Writing well about business would be a lot more difficult if we forswore use of all those. But just to show that language is alive there are also some Shakespearean inventions that we have killed off. We no longer have much use for bodikins, braggartism, brisky, broomstaff, budger, coppernose, fangled, flirt-gill, keech, kickie-wickie, lewdster, plumpy, skimble-skamble or wittolly. The point is that every new coinage should be judged on its merits, not disdained, or even embraced, simply because it is a novelty.

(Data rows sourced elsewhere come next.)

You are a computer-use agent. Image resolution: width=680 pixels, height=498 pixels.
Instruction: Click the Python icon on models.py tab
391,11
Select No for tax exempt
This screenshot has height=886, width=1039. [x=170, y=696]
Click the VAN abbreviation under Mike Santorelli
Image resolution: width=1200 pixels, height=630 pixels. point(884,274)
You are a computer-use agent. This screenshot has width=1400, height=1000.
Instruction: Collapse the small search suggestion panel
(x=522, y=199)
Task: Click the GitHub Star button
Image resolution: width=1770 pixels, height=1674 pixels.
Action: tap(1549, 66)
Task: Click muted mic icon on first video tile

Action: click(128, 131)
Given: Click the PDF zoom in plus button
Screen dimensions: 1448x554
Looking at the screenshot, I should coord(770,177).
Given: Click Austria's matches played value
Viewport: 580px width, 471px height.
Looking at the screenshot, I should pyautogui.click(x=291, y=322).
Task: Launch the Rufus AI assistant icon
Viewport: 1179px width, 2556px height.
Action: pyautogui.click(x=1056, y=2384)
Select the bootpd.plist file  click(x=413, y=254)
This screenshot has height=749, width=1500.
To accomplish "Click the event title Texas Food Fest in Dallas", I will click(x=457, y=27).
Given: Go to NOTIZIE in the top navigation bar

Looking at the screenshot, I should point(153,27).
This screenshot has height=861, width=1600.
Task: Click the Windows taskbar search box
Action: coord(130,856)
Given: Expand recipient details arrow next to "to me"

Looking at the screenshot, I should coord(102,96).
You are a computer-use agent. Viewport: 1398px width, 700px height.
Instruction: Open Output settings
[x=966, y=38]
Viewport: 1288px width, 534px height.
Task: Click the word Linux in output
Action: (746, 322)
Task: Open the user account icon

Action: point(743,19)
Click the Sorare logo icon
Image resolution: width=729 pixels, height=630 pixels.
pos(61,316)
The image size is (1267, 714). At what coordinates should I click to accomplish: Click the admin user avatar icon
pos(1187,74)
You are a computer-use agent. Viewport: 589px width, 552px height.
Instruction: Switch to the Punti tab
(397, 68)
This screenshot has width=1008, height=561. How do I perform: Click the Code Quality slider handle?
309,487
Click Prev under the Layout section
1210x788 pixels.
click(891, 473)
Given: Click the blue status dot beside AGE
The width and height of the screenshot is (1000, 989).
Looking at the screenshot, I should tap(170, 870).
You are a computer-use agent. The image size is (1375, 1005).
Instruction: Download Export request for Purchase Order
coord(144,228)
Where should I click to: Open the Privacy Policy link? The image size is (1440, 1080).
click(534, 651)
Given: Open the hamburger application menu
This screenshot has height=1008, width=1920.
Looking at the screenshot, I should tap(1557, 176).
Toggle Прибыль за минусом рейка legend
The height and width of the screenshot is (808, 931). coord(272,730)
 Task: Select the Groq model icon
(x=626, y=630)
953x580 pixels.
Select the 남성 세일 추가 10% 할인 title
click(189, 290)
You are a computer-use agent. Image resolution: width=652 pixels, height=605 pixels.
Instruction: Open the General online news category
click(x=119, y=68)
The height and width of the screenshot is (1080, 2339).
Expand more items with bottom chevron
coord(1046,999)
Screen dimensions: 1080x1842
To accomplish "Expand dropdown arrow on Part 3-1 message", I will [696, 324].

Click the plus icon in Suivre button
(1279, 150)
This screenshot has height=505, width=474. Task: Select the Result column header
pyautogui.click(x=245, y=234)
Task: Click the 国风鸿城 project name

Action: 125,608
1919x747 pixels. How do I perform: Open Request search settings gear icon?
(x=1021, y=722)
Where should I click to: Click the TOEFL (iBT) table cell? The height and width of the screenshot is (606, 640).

Not every neologism adds to the rich expressiveness of the language, though plenty do. One coinage we might like to revive, for example, is fat-witted.
Passive voice
It is often said, with no real justification, that nouns should not be verbed. Far more common, in fact, and much more insidious, is the habit of turning verbs into nouns. As soon as you write “there is no expectation that” rather than “I do not expect” you are evading responsibility for the thought. The scholar of the written word Helen Sword calls these constructions “zombie nouns” because nobody is doing the expecting; it just seems to happen. The passive voice always allows you to pretend that you did nothing. It wasn’t your fault. Mistakes were made. Just not by me.